With this problem in mind, what can we do to address it?
One solution might be a cooperatively built and maintained silo for bibliographic metadata that
- includes records for only Open Access resources (i.e. those with a CC license explicitly associated with them)
- includes only records that contain explicit mention of the resource’s Open Access status
- includes only records that themselves have a CC license attached to them
Thoth (thoth.pub) is a good start. Developed by Javier Arias in the context of the Community-led Open Publication Infrastructures for Monographs (COPIM) project funded by UKRI and the Arcadia Fund, Thoth describes itself as an “open metadata management and dissemination platform” focused in part on the “creation, curation, and dissemination of high-quality metadata records.” The metadata records in Thoth are made available under a CC0 (public domain) license.[3]
Unfortunately (from a libraries perspective), Thoth is intended for use by publishers rather than libraries, at least for now. As a result, the metadata creation interface is more akin to an ONIX-based system than a MARC-based system.[4] On the other hand, the metadata for any given object in the database can be output in one of many formats, including various versions and flavors of ONIX, CSV, JSON, KBART, and even MARC. The MARC records (the format most favored by libraries) are quite good, but could benefit from certain enhancements, such as the addition of subject terms from authoritative lists (the Library of Congress Subject Headings, the Getty Art and Architecture Thesaurus, Homosaurus, etc.) and Library of Congress or Dewey classification numbers.

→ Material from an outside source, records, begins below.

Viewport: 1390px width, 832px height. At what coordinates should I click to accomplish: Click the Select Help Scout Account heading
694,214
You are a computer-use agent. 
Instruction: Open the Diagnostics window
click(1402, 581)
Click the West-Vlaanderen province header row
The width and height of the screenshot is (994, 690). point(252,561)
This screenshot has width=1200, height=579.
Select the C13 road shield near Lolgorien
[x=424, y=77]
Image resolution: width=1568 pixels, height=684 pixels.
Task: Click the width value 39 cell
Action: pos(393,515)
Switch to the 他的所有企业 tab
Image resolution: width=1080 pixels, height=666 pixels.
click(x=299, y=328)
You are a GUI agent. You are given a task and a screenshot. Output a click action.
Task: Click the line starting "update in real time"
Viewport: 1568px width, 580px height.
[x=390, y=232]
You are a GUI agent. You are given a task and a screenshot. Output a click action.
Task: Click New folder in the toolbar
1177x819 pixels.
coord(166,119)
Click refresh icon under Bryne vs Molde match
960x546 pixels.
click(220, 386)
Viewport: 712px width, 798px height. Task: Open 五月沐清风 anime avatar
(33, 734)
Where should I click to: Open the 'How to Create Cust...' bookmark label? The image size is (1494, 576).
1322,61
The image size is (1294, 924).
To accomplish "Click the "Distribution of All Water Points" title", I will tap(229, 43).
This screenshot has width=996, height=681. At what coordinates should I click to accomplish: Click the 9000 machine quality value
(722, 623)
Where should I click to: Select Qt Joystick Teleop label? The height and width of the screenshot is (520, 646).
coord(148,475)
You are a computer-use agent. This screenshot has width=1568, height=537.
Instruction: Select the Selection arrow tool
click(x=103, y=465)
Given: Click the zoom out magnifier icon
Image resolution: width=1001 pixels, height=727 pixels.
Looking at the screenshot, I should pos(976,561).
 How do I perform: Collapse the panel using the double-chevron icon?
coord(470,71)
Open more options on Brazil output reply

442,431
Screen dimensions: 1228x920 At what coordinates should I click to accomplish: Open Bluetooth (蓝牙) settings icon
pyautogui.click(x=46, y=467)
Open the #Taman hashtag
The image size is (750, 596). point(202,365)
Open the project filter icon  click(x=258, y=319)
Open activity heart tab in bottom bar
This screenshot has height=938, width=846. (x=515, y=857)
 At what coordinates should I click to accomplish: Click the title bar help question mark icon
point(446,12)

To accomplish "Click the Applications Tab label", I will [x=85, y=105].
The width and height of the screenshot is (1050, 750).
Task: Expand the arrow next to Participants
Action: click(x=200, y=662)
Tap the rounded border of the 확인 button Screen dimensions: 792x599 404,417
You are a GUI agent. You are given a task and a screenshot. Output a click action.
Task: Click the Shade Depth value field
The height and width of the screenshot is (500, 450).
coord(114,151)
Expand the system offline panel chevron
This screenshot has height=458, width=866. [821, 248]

For now, the Thoth metadata interface is publisher-dependent, i.e. a publisher can only create and edit metadata for its own publications. Ideally, an Open Access metadata repository would more closely mimic a cooperative cataloging model, whereby anyone with an account can improve, correct, and enhance any metadata record in the system. Obviously, such a scenario would require discussion among all the stakeholders (publishers, libraries, etc.) and a shared understanding of best practices for metadata creation and enhancement. There would have to be guardrails in place to ensure persistence and quality of metadata.
In the meantime, as mentioned in a recent OAPEN/DOAB blog post,[5] the Penn State University Libraries has collaborated with OAPEN to make good-quality MARC records for its entire corpus of nearly 30,000 titles freely available as Open Access under a CC license via its institutional repository. This effort, and platforms like Thoth, are important initial steps toward building an infrastructure for the creation, maintenance, curation, and sharing of metadata in alignment with the principles of Open Access: good metadata should be made available as early as possible in the research and publication process, it should be Open Access itself (i.e. both free of cost and freely sharable), and the Open Access nature of the resources the metadata describes should be explicitly stated.
As authors, researchers, libraries, funding agencies, and other interested stakeholders work to push the scholarly communications ecosystem toward greater openness and equity, open metadata will be a crucial component of their shared endeavor.
[1] https://www.loc.gov/aba/pcc/scs/documents/PN-RDA-Combined.pdf
[2] https://www.loc.gov/marc/bibliographic/bd856.html
[3] For more on Thoth metadata and the rationale behind it, see https://copim.pubpub.org/pub/open-metadata-thoth/release/1
[4] See https://www.youtube.com/watch?v=DiEZI_3Ksmg for a walk-through of the Thoth metadata module
[5] https://www.oapen.org/blog/?link=https%3A%2F%2Foapen.hypotheses.org%2F706
Header image by Alina Grubnyak on Unsplash.
This work is licensed under a Creative Commons Attribution 4.0 International License.
This is really interesting, thank you. As a Commissioning Editor and publisher I don’t fully understand how metadata is applied by librarians in practice, so this is very insightful.
Thanks Sarah! Glad this post was useful.